▸ WHAT YOU NEED TO DO
Copy the lines exactly as they appear, from the line containing "This screenshot has height=1440, width=2543." through the last of the lines below, and leave the pictures out.

▸ RECORDS FOR PROCESSING
* Start *

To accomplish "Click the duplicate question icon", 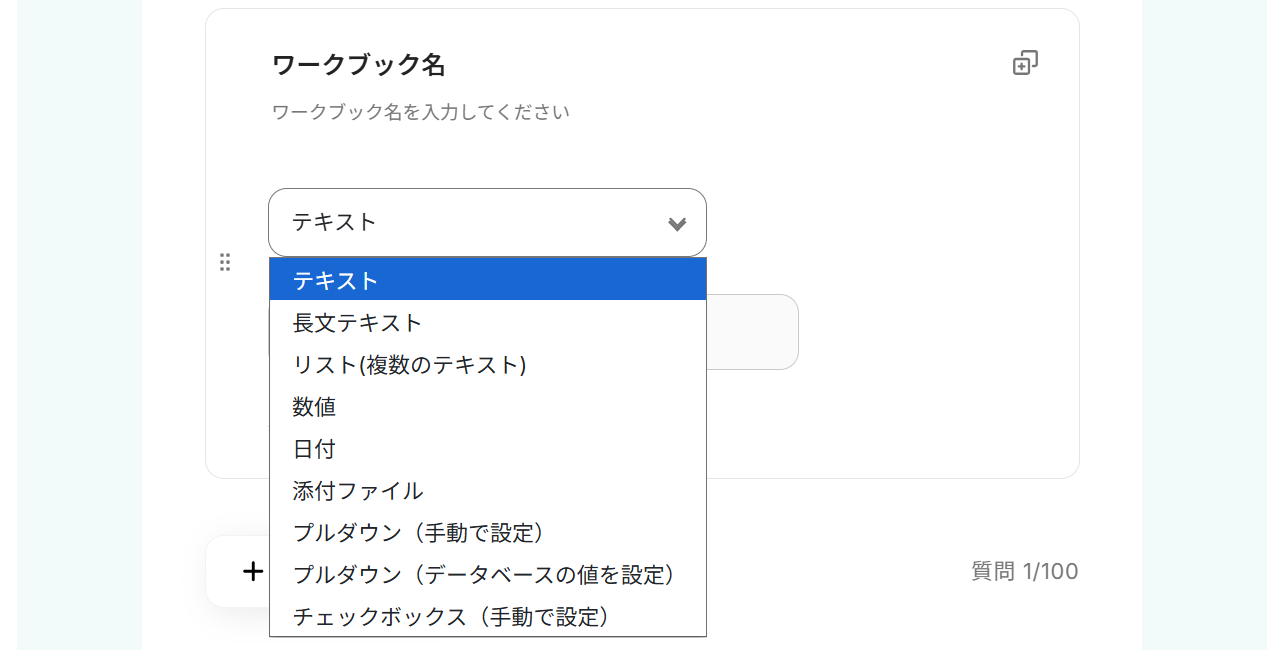I will pyautogui.click(x=1025, y=64).
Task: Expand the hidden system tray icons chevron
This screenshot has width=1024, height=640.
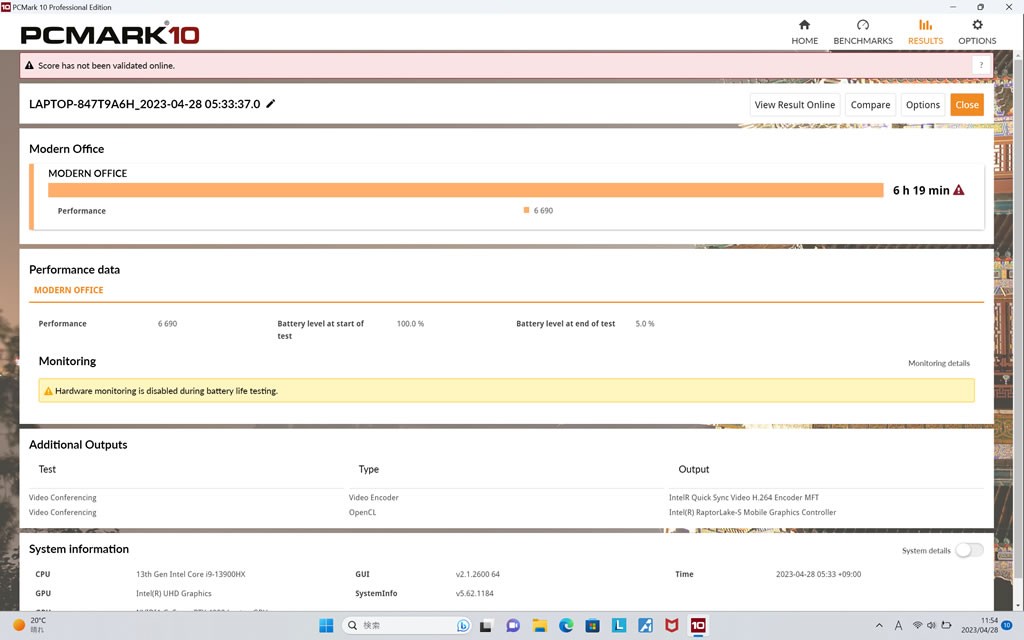Action: coord(879,625)
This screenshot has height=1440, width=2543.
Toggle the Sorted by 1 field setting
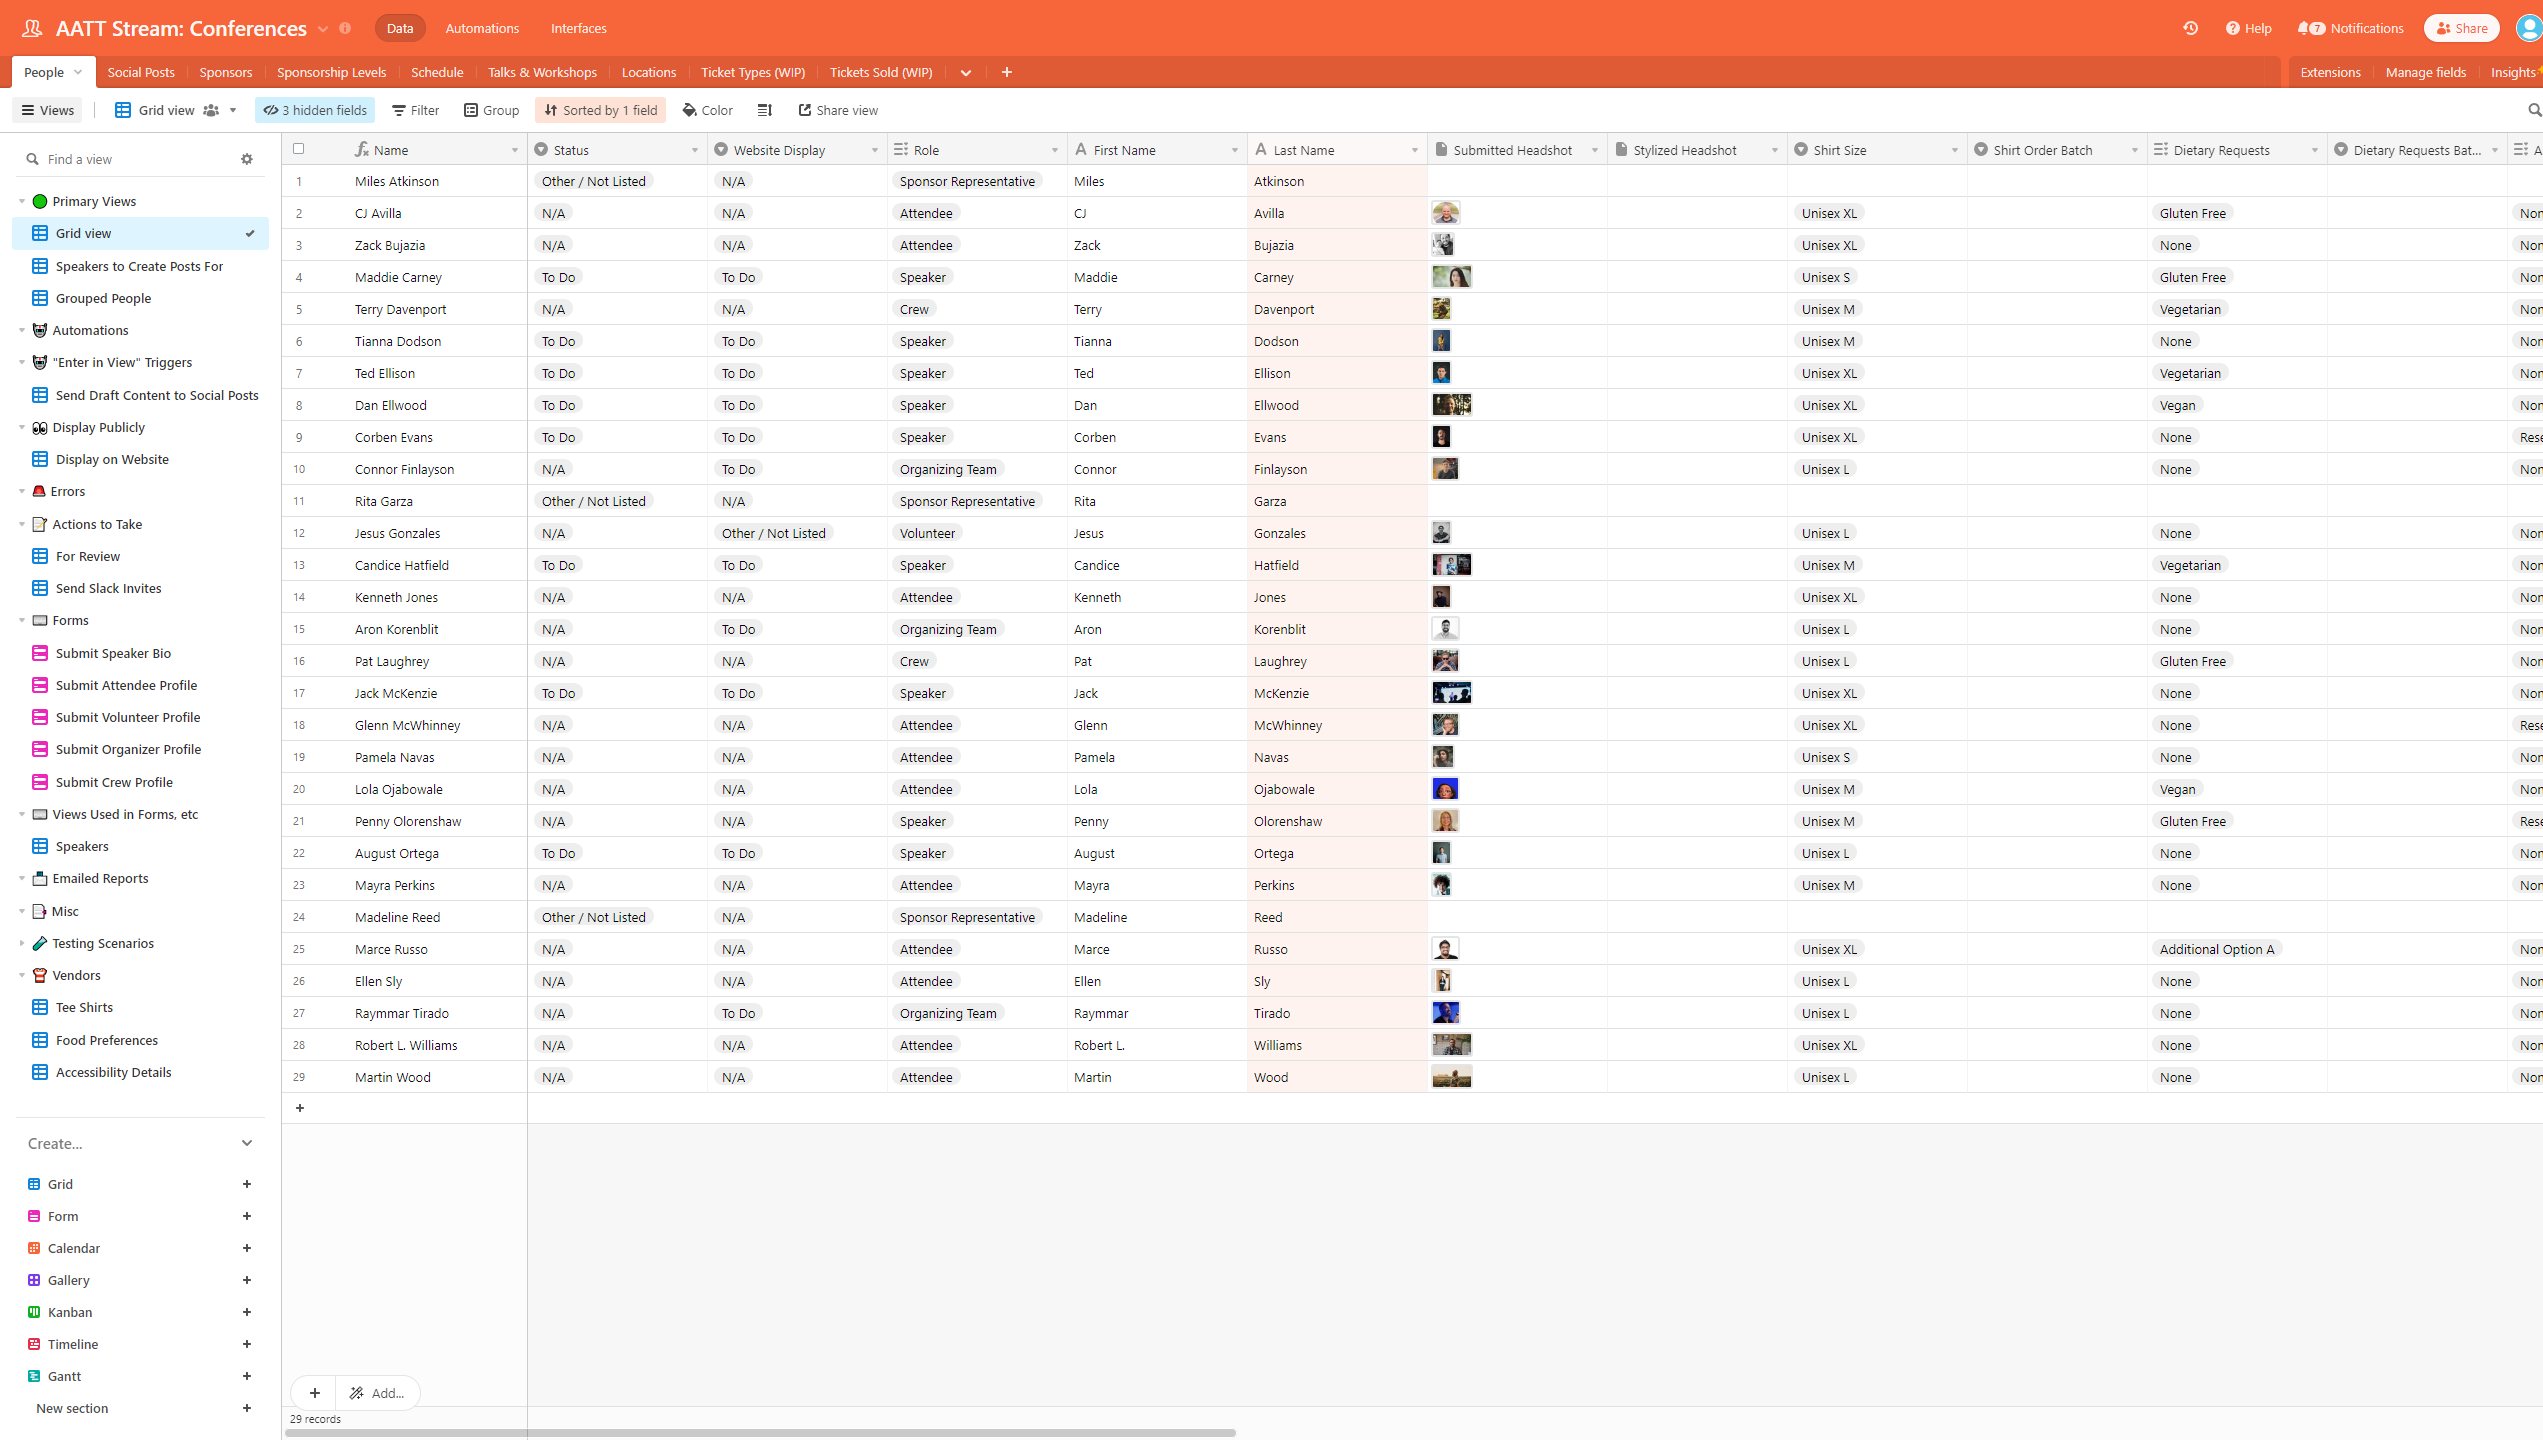click(600, 110)
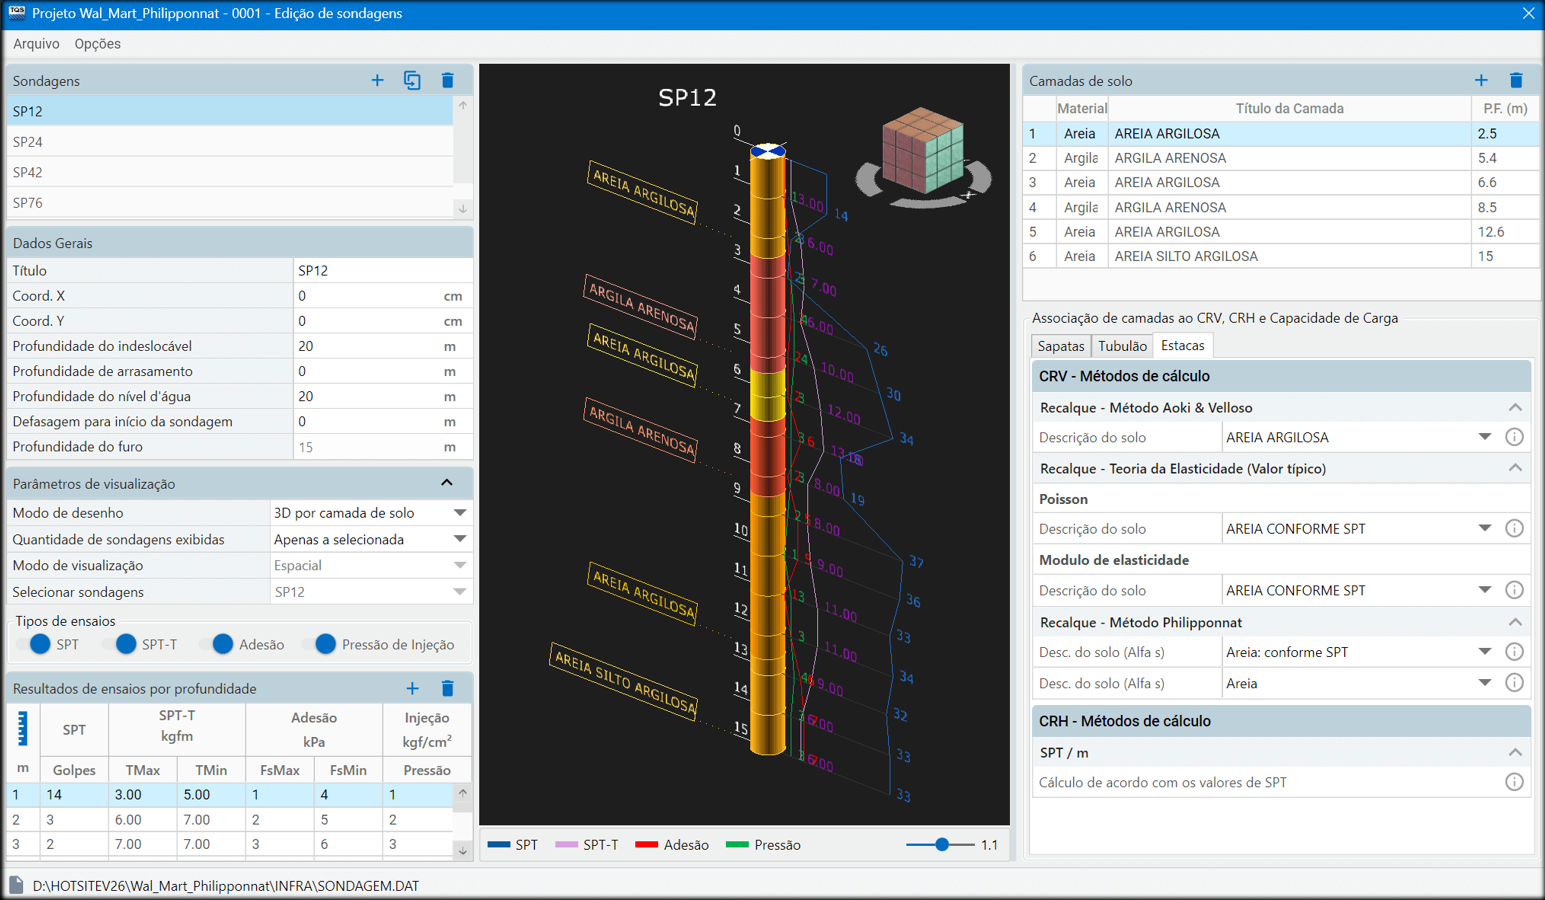1545x900 pixels.
Task: Delete soil layer using trash icon
Action: (1516, 80)
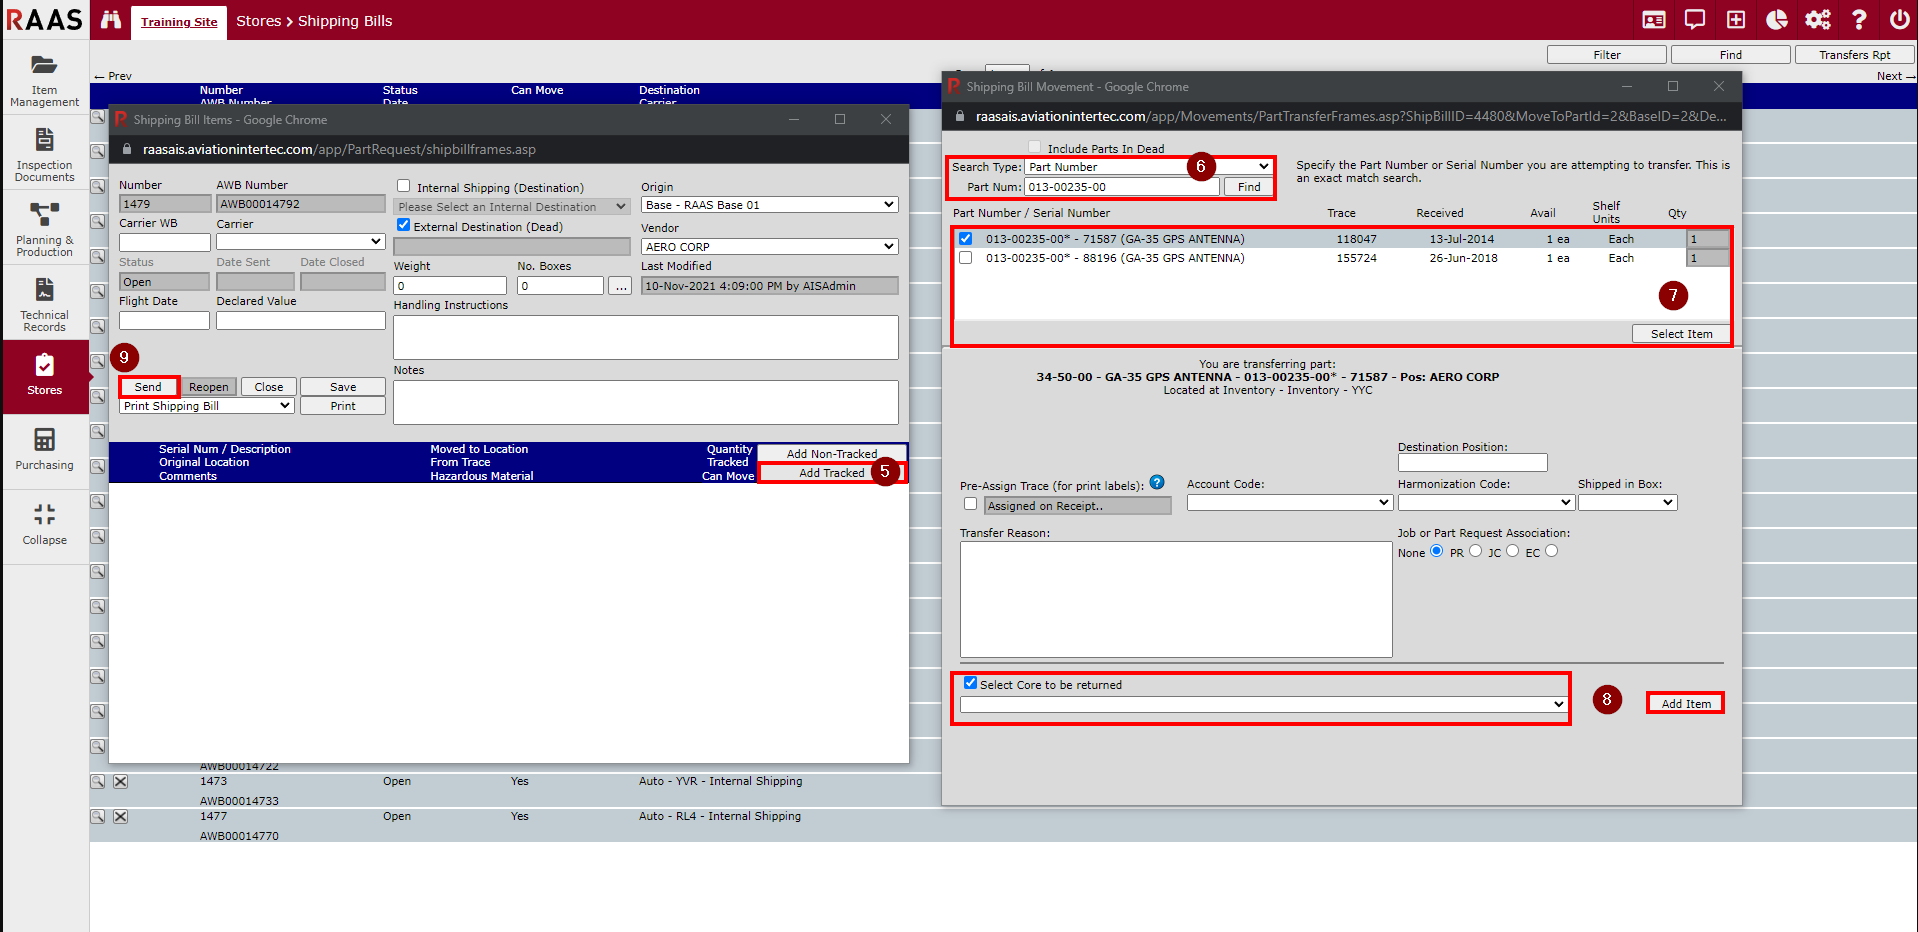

* End *

▸ COMPLETE OUTPUT
This screenshot has height=1440, width=2543.
Toggle the Sorted by 1 field setting
click(600, 110)
1545x900 pixels.
Task: Delete soil layer using trash icon
Action: (1516, 80)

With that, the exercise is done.